Fines ranging from 1,000 kuna ($180) for smokers to 15,000 kuna, or three average monthly salaries, for owners of premises allowing it, made sure the law would be observed, at least in the early days.
“Today is day one and the club is empty. Everyone used to be smoking in here,” said Davor Grubic, who runs a small cafe near the popular Komedija theater in downtown Zagreb.
“They should give restaurants and bars an option to decide whether they want to host smokers or non-smokers. This is not going to work,” he predicted.

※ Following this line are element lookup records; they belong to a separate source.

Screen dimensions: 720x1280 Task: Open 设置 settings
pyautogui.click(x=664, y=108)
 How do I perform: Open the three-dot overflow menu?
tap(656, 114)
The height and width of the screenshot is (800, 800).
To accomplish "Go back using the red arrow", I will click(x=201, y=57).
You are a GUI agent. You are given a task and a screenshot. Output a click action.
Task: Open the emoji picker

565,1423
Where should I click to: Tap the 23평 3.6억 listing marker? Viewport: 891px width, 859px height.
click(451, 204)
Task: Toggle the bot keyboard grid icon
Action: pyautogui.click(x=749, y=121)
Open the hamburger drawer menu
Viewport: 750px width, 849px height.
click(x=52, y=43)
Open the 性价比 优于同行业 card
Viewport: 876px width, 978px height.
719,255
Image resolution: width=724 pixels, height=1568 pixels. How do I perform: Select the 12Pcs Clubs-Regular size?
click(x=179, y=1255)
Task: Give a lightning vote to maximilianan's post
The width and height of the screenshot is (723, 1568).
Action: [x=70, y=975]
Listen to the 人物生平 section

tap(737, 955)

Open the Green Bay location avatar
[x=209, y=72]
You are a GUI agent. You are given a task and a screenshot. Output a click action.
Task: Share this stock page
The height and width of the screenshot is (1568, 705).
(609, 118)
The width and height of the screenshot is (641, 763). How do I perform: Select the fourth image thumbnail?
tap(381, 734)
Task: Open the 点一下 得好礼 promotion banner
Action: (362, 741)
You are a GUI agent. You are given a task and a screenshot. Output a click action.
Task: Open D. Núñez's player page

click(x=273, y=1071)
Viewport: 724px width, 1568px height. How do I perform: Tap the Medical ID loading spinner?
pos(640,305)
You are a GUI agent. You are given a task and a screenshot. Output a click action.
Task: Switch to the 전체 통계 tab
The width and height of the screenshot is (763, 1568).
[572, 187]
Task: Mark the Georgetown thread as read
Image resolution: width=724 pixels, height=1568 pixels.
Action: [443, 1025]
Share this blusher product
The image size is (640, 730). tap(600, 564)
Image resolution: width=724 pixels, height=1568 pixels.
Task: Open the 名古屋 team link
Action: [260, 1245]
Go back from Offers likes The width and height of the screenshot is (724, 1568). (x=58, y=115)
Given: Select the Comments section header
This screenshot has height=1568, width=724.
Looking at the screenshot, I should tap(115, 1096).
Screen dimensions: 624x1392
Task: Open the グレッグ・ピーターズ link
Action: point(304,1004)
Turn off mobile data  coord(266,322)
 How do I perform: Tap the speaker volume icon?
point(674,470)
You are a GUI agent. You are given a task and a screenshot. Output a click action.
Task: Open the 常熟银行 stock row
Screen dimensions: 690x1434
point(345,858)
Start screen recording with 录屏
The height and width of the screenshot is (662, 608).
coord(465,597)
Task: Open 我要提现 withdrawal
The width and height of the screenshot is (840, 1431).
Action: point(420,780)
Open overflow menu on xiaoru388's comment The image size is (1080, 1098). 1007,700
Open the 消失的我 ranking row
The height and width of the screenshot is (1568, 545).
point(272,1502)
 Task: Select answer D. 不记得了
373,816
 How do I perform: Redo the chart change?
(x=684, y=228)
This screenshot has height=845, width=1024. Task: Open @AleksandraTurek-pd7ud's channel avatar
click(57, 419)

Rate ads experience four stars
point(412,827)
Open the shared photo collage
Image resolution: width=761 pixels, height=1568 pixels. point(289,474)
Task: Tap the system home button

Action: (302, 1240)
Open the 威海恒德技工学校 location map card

Cafes in downtown Zagreb, usually swarming with people, were deserted. Instead, smokers were puffing outside, wondering what to do when winter comes.
“I’ll probably get pneumonia because I will be spending most of the time smoking outside,” student Tijana Pivcevic said with a laugh.
In the past week, local newspapers have carried dozens of anti-smoking tips and no-smoking signs have been selling like hot cakes. Health officials say almost 13,000 people die of smoking in Croatia each year. Health Minister Darko Milinovic said it simply had to stop.
But most cafe and restaurant owners complained the ban would cripple their businesses and should have been delayed in times of recession, which has taken a heavy toll on the European Union candidate country.
“It is going to be bad for our business. We have more clients who are smokers than those who are not,” said Verica Mesic, a waitress at the Moka cafe.
Nacional weekly gave smokers food for thought.
“They say that about 50 percent of fatal diseases are caused by smoking. That means from now on we’ll be 50 percent immortal,” Renato Baretic, himself a smoker, wrote in his column.
“Thank God I am going away for a month in Austria, smokers’ last haven in the European Union,” he added. So far, Croatia is the only Balkan country where smoking indoors in public has been effectively outlawed.
Neighboring Serbia nominally banned it in 1995 but the law has never been implemented. Stricter new regulations are expected by the end of the year.
Bosnia — a country for which coffee and cigarettes are almost national symbols — seems even worse off, with a recent study showing some 37 percent of its people are active smokers, twice the European average.